1、實驗準備與環境檢查

 

　　在超凈臺或專用PCR準備區進行試劑配制，避免外源DNA污染。穿戴手套、口罩和實驗服，使用無DNA酶的耗材（如PCR管、槍頭）。檢查擴增儀電源連接是否正常，確認熱蓋（HeatedLid）硅墊清潔無破損，加熱塊適配所用PCR管或板型（0.2mL單管、8聯管或96孔板）。

 

　　2、配制PCR反應體系

 

　　根據實驗需求，精確配制反應混合液（MasterMix），包括模板DNA、引物、dNTPs、Taq酶、緩沖液等。建議在冰上操作，防止酶提前激活。將混合液分裝至PCR管或板中，蓋緊管蓋，避免氣泡產生。

 

　　3、裝載樣品并關閉熱蓋

 

　　將PCR管或板整齊放入儀器加熱塊中，確保每個樣品與模塊充分接觸。輕柔關閉熱蓋，使其壓緊PCR管蓋，防止高溫循環中管蓋爆開或液體蒸發。若使用無熱蓋機型，需在每管中加入礦物油覆蓋。

 

　　4、程序設置與啟動

 

　　打開控制面板或連接軟件，新建或調用預設程序。
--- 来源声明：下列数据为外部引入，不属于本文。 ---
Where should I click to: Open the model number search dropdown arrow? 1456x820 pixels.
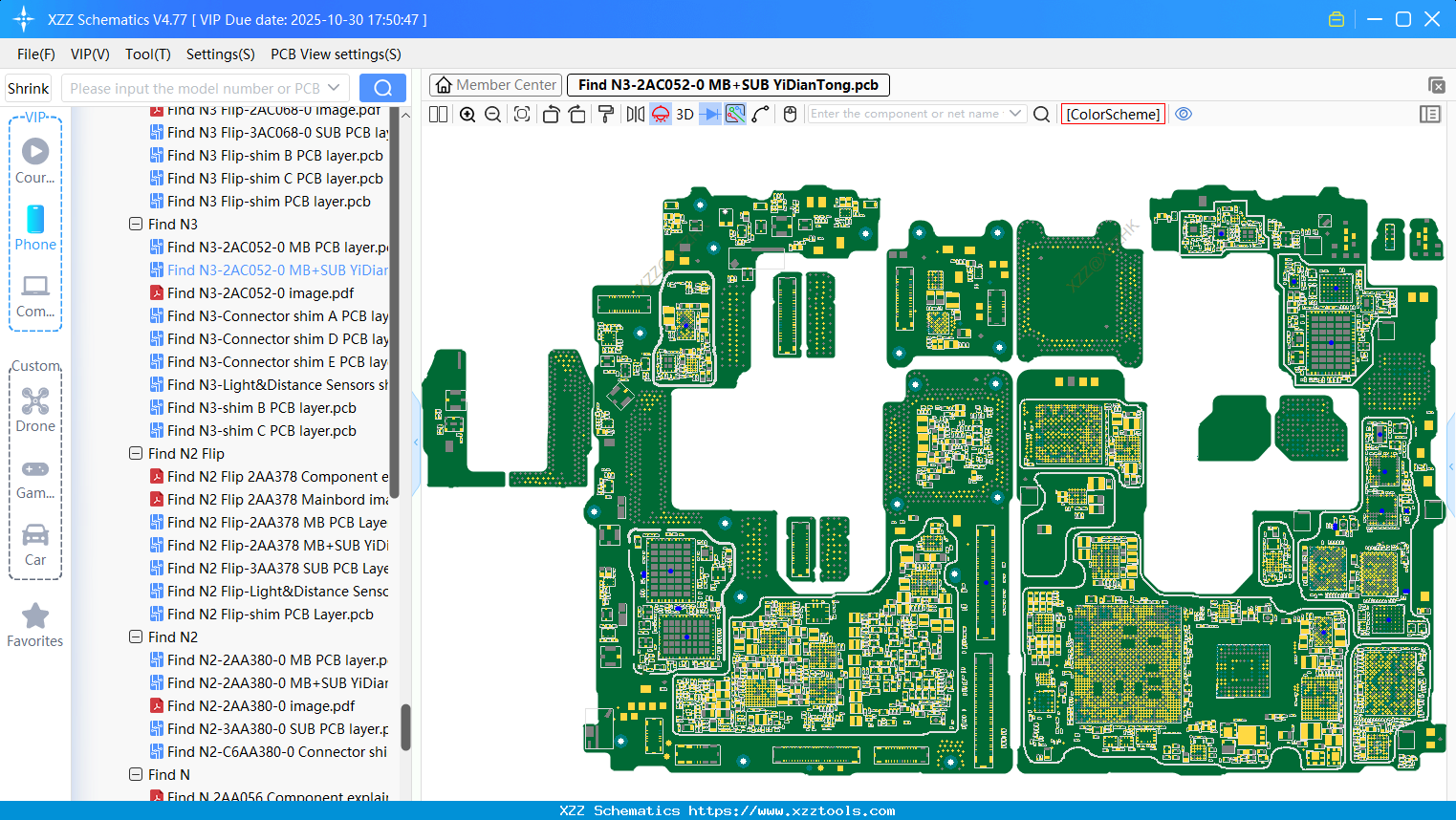coord(335,88)
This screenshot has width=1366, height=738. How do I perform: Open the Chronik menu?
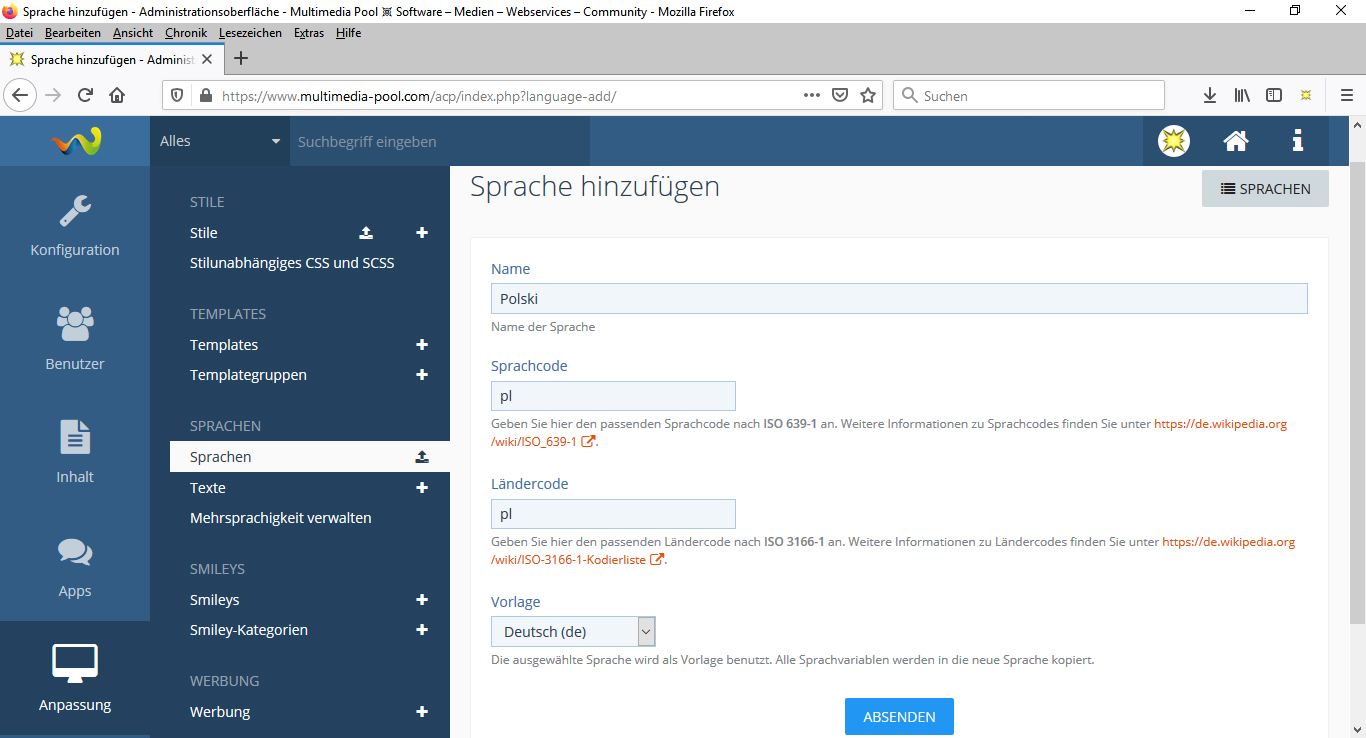tap(186, 33)
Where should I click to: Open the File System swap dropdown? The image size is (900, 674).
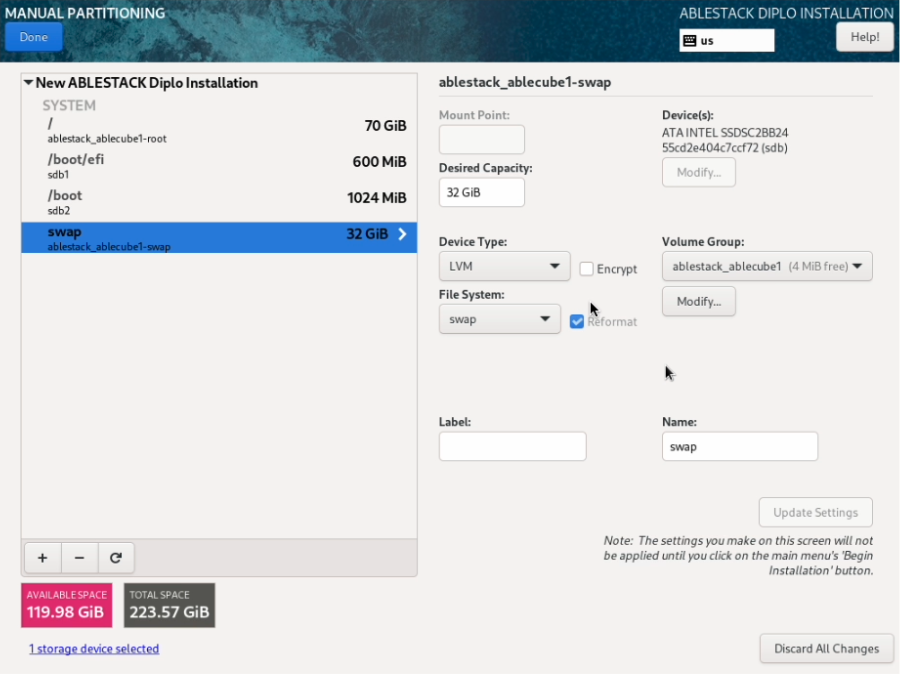pyautogui.click(x=499, y=319)
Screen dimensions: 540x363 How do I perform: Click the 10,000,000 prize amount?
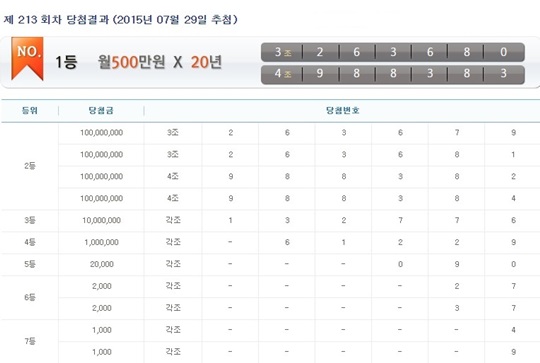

準確設置三步循環參數：

 

　　變性：通常94–98°C，20–30秒

 

　　退火：根據引物Tm值設定，50–65°C，20–30秒

 

　　延伸：72°C，按1kb/min計算時間

 

　　設置循環數（通常30–40次），以及初始變性和最終延伸步驟。確認無誤后啟動程序，儀器將自動開始溫控循環。

 

　　5、運行監控與結束操作

 

　　運行期間可通過屏幕觀察實時溫度曲線，確保各階段溫度準確。程序結束后，儀器通常會自動降溫至4–10°C保存樣品。此時方可打開熱蓋，取出PCR產物，立即進行后續分析（如電泳、測序）或–20°C保存。